— TASKS TO CARRY OUT —
[A] From the travel post, list the dress tips that the friend who had visited Emirates gave.
[B] Using the travel post, explain why walking on the glass floor of the Dubai frame is still scary even though people know they can't fall.
[C] Rewrite the travel post's passage starting with "After four months" and going on through "So let’s begin.", substituting "kurta" for "dhoti".

— DOCUMENT SECTION —
***

In dhoti through Emirates
In dhoti through Emirates
Well, not for me.
After four months spent in India and Mauritius, finally it was (unexpected) time to visit Emirates – “very conservative and oppressed country”. We spent quite some time of surfing on the internet and investigating how to properly dress in Emirates. A friend who was there before gave us a few tips – cover yourself, don’t show any religious symbols, man should walk in normal trousers regardless of temperature, etc.
…and so I went dressed in dhoti, with huge Tulsi mala, while my wife in traditional Indian attire with at least 10 cm of sindhur in her hairline (red vermillion applied by married women in Indian tradition). We failed big. Unintentionally. But it was a priceless experience.
During those five days we spent in Emirates (Dubai and Abu Dhabi), we have seen more brain-frying situations and myths getting debunked than ever before. So let’s begin.
First thing I noticed while entering Emirates was how women there seemed powerful. You might be surprised to hear that, but I have never seen more confident women anywhere in the world.
When I was passing through board control, I was wowed by looking at so elegant and stunning clothing of Arabians. Some Arabian men seemed tough, I must admit that. But some were so chill-outed that I could see myself high-fiving them or drinking coffee together. Then, I was called aside by Arabian police lady. Man, that was a scary experience!
She was questioning me like I am going to blow up the airport. She raided through my bags. Emptied them completely. Even my paper tissues and bills from the shops were suspicious. Looks that she gave me… I think that only my Krishna, who was there with me in my backpack saved me.
Perhaps in other Arabic countries you can see some opressed women. But definitely not in Emirates. To be perfectly frank, I felt like the one being opressed – by a lady!
Only thought that passed through my mind upon seeing this car was – what the driver must have thought while seeing that he came to pick up two “kids” dressed in Indian robes. I am still puzzled by that, and you have no idea how much I would like to look inside his head during that moment.
I am going to wonder about the same thing many times during this blog post.
Dubai frame is one very interesting concept. It is literally a frame 150m tall, which has only one function: to “divide” old and new Dubai, and give you an opportunity to look at those two from the height. Nothing special, right? Except, it is gold plated. Yes, you read correctly. Literally 15000m2 of gold plates was used to decorate it. I am just wondering, was that really necessary?
Absurdity aside, it was mind-blowing to look down from the Dubai frame. It has glass floor, so to look 150m down, like you are standing in the air and you can fall any moment… It was almost good enough to cack your pants. Or dhoti in my case.
You could see how people were avoiding walking over the glass part. Maybe I would also, but I just needed to take a picture of the view. It was scary.
It is actually a fascinating to observe your own mind in such situations. You know that you can’t fall, and that thousands of people already walked over it – buy yet, it’s still scary and puzzling for the mind. Because what your senses and instincts are telling you (“careful, you will fall down!”) doesn’t match the reality.

***

— SOURCE DATA —
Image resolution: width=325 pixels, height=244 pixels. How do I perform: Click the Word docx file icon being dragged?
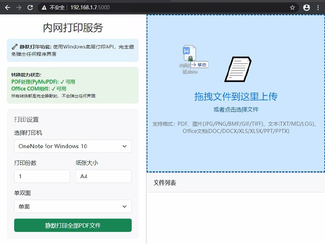point(190,52)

***

— COMPLETED EXERCISE —
[A] Cover yourself; don't show any religious symbols; a man should walk in normal trousers regardless of temperature.

[B] It is scary because the senses and instincts warn that you will fall down, and that warning doesn't match the reality.

[C]
After four months spent in India and Mauritius, finally it was (unexpected) time to visit Emirates – “very conservative and oppressed country”. We spent quite some time of surfing on the internet and investigating how to properly dress in Emirates. A friend who was there before gave us a few tips – cover yourself, don’t show any religious symbols, man should walk in normal trousers regardless of temperature, etc.
…and so I went dressed in kurta, with huge Tulsi mala, while my wife in traditional Indian attire with at least 10 cm of sindhur in her hairline (red vermillion applied by married women in Indian tradition). We failed big. Unintentionally. But it was a priceless experience.
During those five days we spent in Emirates (Dubai and Abu Dhabi), we have seen more brain-frying situations and myths getting debunked than ever before. So let’s begin.